Cells were incubated in a buffer containing PBS, 0.5% BSA, 2 mM EDTA and antibodies for 15 min at room temperature and then washed two times in 1X PBS. Cells were resuspended in PBS containing 2% FBS and analyzed by flow cytometry. The gating strategy used to analyze cellular suspension is documented in supplementary Fig. 11.

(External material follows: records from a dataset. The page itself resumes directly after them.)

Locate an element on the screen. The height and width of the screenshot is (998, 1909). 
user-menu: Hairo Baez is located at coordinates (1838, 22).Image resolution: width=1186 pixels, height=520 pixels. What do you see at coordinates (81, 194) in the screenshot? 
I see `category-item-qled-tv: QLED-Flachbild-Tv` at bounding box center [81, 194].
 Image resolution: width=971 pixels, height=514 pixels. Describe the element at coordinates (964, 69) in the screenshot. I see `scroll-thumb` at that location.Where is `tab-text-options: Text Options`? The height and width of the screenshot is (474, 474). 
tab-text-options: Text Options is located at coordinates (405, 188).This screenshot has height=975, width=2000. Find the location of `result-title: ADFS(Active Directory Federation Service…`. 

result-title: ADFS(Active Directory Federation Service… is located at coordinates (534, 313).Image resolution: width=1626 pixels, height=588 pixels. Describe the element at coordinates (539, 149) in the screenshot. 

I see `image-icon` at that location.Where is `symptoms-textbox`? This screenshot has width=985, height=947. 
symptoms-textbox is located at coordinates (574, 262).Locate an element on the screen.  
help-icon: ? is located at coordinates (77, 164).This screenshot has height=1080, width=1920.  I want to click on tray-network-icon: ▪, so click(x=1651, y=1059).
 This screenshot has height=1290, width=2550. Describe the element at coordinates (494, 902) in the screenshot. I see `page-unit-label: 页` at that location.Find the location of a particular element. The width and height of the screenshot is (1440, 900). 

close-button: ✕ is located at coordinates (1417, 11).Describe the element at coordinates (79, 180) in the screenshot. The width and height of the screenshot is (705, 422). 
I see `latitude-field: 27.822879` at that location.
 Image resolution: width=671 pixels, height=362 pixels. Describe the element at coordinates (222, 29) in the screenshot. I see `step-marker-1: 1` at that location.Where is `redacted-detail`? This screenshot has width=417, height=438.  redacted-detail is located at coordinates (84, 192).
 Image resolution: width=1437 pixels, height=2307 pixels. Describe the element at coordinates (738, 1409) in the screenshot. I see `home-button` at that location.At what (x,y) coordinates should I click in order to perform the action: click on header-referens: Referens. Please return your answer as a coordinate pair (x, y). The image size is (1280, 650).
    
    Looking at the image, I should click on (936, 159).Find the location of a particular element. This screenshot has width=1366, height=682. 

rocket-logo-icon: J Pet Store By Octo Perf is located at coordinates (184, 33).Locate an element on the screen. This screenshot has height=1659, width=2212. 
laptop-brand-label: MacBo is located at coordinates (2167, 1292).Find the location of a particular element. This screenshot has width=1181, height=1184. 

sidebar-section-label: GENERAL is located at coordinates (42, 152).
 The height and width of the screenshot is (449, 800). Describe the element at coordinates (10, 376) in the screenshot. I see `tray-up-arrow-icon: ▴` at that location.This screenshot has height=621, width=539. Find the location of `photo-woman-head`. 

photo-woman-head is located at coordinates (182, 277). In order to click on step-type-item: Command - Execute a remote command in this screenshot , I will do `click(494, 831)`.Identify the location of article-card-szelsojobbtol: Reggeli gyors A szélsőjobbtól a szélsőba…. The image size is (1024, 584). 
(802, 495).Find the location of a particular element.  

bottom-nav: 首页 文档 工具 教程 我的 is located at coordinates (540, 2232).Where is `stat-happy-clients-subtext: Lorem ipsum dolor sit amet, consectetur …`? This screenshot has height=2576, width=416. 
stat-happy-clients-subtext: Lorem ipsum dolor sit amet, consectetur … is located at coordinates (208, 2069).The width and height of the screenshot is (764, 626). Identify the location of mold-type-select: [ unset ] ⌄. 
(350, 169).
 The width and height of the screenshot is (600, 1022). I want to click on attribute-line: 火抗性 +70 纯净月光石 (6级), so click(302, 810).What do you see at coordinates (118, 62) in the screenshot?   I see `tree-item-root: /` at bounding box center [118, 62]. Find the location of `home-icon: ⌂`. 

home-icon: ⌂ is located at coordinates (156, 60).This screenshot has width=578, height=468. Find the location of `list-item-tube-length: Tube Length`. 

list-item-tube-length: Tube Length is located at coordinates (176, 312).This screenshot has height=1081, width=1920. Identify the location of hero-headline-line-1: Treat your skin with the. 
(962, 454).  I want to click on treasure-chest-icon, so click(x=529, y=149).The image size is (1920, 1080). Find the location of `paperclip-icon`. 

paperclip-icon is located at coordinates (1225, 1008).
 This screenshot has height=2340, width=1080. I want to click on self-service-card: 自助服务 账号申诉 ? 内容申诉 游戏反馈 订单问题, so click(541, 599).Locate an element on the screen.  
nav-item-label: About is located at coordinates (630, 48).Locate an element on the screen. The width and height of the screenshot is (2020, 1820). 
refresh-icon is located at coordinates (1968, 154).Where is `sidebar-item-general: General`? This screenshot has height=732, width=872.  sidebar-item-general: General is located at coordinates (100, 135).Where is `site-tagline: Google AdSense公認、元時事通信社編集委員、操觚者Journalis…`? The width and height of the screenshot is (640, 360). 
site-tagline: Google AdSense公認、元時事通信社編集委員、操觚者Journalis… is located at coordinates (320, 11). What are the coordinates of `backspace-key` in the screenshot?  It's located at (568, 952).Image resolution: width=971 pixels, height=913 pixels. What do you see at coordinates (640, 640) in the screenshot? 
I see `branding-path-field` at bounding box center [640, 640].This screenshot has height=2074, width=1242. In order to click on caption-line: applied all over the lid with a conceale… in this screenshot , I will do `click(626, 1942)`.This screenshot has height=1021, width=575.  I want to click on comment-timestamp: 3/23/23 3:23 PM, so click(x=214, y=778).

Instrument and software used for data acquisition and analysis

Cell viability was acquired using NucleoCounter® NC-250 (ChemoMetec) and analyzed using NucleoView™ software v4.3. CFU colonies were detected using a STEMvision apparatus (STEMCELL Technologies) and analyzed using STEMvision Colony marker (STEMCELL Technologies) v2.0.3.0. DNA quantification was performed using a NanodropOne device (ThermoScientific) and analyzed using NanoDrop QC software v1.6.198. Flow cytometry analysis were aquired using MACSQuant 10 (Milteniy Biotech), BD CANTO (Becton Dickinson Bioscience), Fortessa X20 (Becton Dickinson Bioscience) or Gallios (Beckman coulter) flow cytometers. Macsquantify software v2.11 (Milteniy Biotech), BD FACS DIVA software v9.0 (BD), FlowJo software, or FlowJo v10.8.1 (Treestar), were used to analyze flow cytometry dataset. Digital droplet PCR were prepared using QX200 Droplet Generator (Bio-Rad) and analyzed using QX200 Droplet Reader (Bio-Rad). ddPCR results were analyzed by QuantaSoft™ Software v1.7 (Bio-Rad). Single-cell formulations were obtained using Chromium single cell system (10X Genomics), RNA Seq high throughput DNA sequencing was performed using MiSeq, NextSeq or NovaSeq systems (Illumina). Sequence read were demultiplexed and aligned to the human reference genome (GRCh38), using the CellRanger pipeline v6.1.2 (10X Genomics) and Azimuth was used to identify cell subpopulations. HPLC experiments were performed using Nexera X2 HPLC system (Shimadzu) equiped with SIL-30AC autosampler. HPLC chromatograms were analyzed using LC solution software v5.51 (Shimadzu). GraphPad Prism software v9.2.0. was used to plot most of the dataset illustrated in this study.

Statistical analysis

Comparisons of numerical variables between two groups were carried out using Mann–Whitney U tests as specified in the figure legends. One-way ANOVA with Tukey’s multiple comparisons test or Kruskal–Wallis followed by Dunn’s multiple comparisons test were used to analyze three or more groups with one variable and two-way ANOVA with Bonferroni post-test in case of two variables. P-values are indicated in the plots. All statistical analyses were performed using GraphPad Prism v.9.4 (GraphPad).

Reporting summary

Further information on research design is available in the Nature Portfolio Reporting Summary linked to this article.